◆ Source material
#####

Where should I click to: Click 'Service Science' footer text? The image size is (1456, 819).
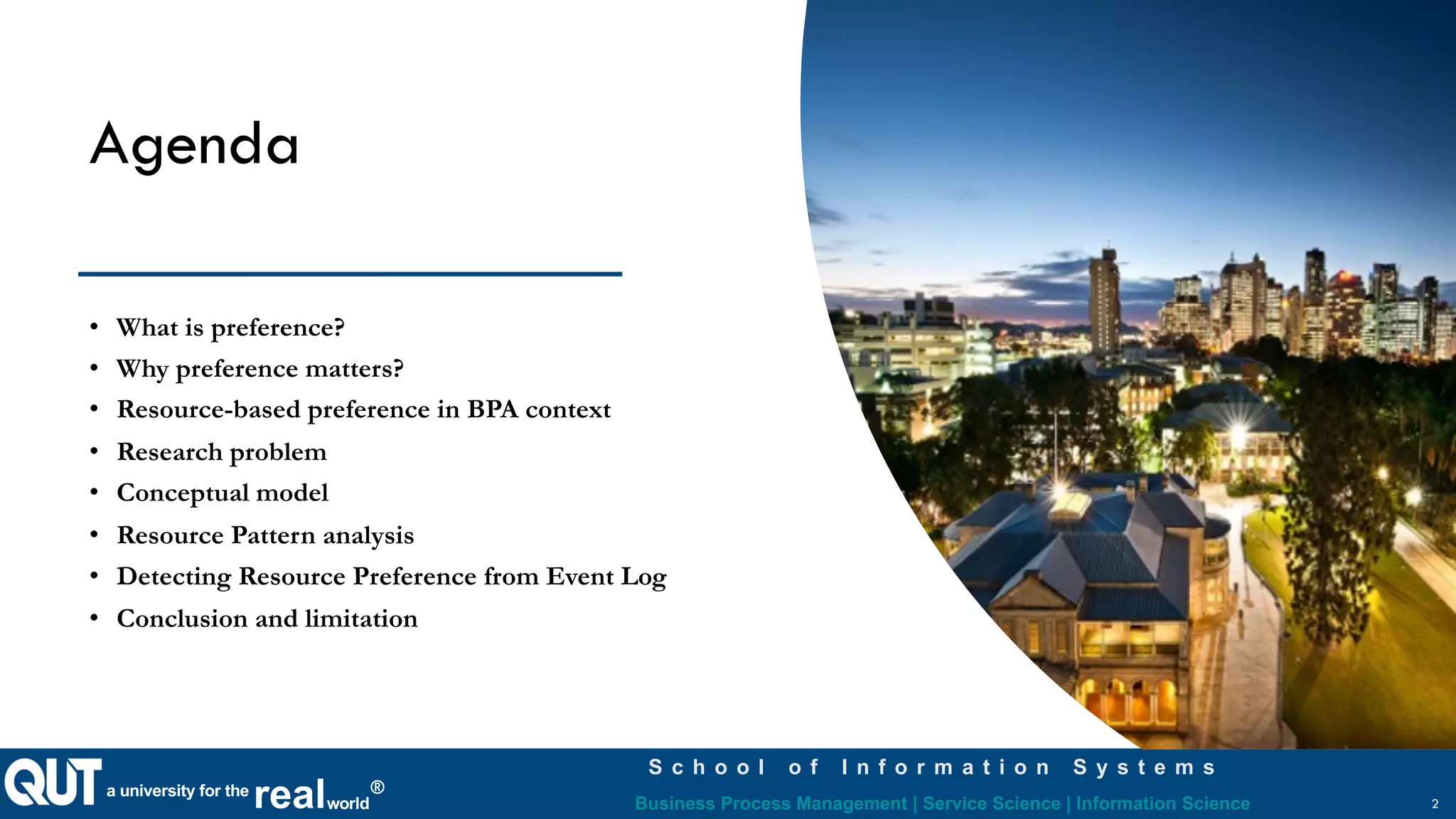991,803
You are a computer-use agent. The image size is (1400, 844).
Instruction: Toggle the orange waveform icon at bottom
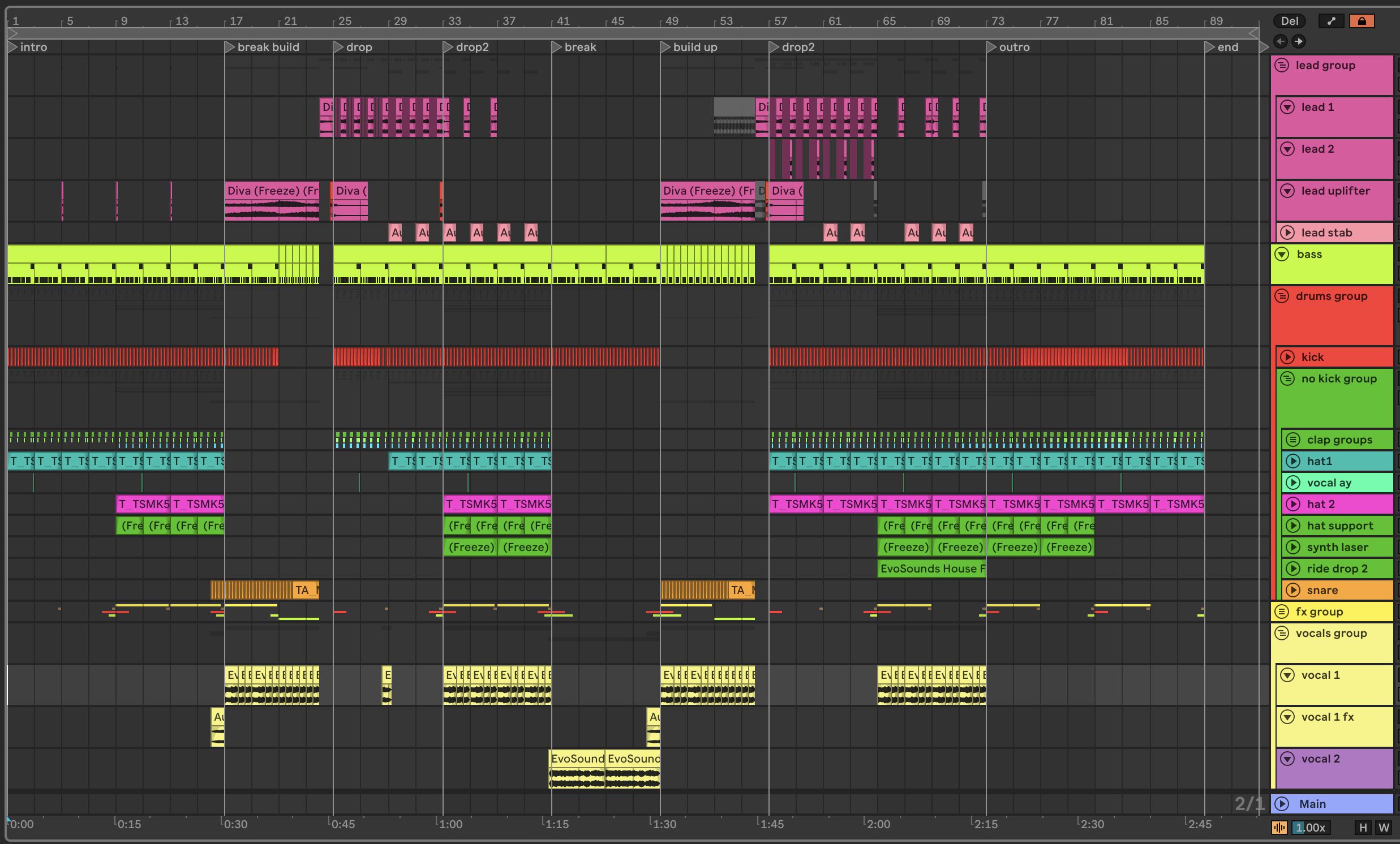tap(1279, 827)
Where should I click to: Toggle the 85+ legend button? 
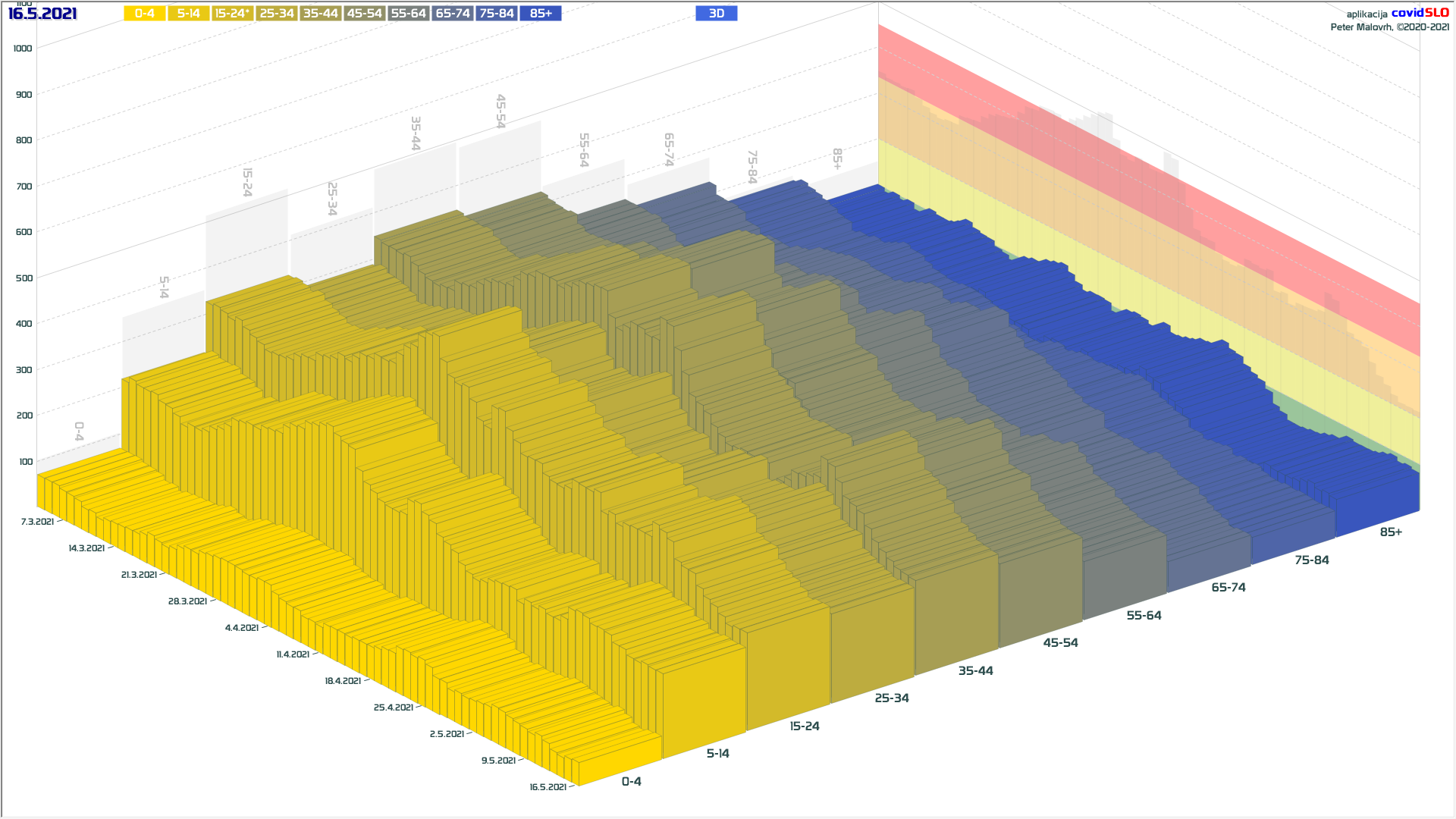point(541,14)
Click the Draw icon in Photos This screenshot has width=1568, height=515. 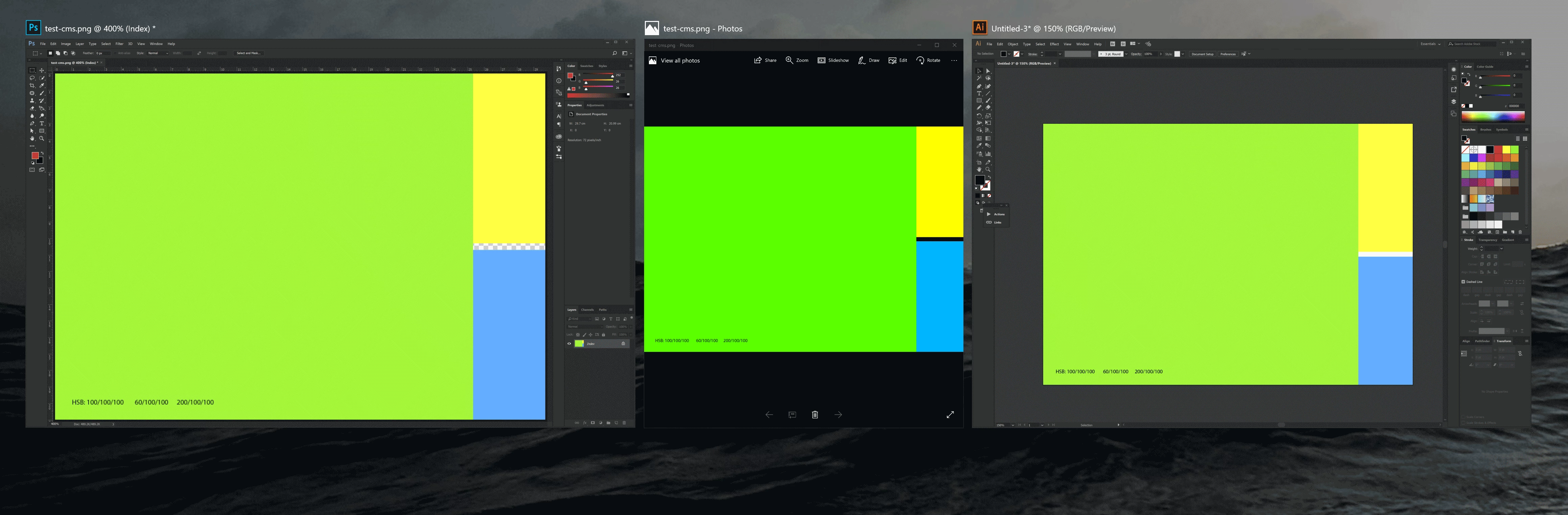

#####

◆ Task item
Output the material above verbatim but exclude each picture.

◆ Response to the exercise
Where should I click to: Click 'Service Science' footer text? The image size is (1456, 819).
991,803
You are a computer-use agent. The image size is (1400, 844).
Instruction: Toggle the orange waveform icon at bottom
tap(1279, 827)
Where should I click to: Toggle the 85+ legend button? 
point(541,14)
Click the Draw icon in Photos This screenshot has width=1568, height=515. 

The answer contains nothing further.